## EXERCISE AIM
Copy everything from the line containing "Click the browser forward arrow" down to the end of the data, switching "icon" to "symbol" and leaving all else unchanged.

--------------------

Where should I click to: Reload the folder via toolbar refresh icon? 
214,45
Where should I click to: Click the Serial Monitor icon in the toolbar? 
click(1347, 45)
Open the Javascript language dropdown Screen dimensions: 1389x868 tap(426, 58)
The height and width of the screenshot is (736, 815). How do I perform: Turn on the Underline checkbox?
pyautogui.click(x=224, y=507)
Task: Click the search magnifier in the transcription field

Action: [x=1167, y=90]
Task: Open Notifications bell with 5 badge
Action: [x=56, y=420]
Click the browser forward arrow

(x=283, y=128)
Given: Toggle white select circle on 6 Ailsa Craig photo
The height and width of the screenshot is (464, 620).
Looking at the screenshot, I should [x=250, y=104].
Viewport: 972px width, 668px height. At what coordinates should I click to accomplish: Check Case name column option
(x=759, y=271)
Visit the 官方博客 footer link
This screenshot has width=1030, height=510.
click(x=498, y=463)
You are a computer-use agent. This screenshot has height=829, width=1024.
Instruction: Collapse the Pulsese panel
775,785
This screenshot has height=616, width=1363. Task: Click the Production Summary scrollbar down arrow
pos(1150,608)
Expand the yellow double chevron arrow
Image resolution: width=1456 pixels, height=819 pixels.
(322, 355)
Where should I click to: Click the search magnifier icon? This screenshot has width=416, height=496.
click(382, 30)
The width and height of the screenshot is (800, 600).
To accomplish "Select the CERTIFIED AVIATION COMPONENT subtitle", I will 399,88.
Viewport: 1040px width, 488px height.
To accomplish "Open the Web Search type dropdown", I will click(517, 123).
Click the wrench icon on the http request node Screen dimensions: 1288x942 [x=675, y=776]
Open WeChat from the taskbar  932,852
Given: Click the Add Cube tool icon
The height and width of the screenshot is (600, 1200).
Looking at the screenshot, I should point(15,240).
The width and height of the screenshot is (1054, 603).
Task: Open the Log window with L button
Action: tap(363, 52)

--------------------

## FINISHED EXERCISE
Click the browser forward arrow

(x=283, y=128)
Given: Toggle white select circle on 6 Ailsa Craig photo
The height and width of the screenshot is (464, 620).
Looking at the screenshot, I should [x=250, y=104].
Viewport: 972px width, 668px height. At what coordinates should I click to accomplish: Check Case name column option
(x=759, y=271)
Visit the 官方博客 footer link
This screenshot has width=1030, height=510.
click(x=498, y=463)
You are a computer-use agent. This screenshot has height=829, width=1024.
Instruction: Collapse the Pulsese panel
775,785
This screenshot has height=616, width=1363. Task: Click the Production Summary scrollbar down arrow
pos(1150,608)
Expand the yellow double chevron arrow
Image resolution: width=1456 pixels, height=819 pixels.
(322, 355)
Where should I click to: Click the search magnifier symbol? This screenshot has width=416, height=496.
click(382, 30)
The width and height of the screenshot is (800, 600).
To accomplish "Select the CERTIFIED AVIATION COMPONENT subtitle", I will 399,88.
Viewport: 1040px width, 488px height.
To accomplish "Open the Web Search type dropdown", I will click(517, 123).
Click the wrench symbol on the http request node Screen dimensions: 1288x942 [x=675, y=776]
Open WeChat from the taskbar  932,852
Given: Click the Add Cube tool symbol
The height and width of the screenshot is (600, 1200).
Looking at the screenshot, I should point(15,240).
The width and height of the screenshot is (1054, 603).
Task: Open the Log window with L button
Action: tap(363, 52)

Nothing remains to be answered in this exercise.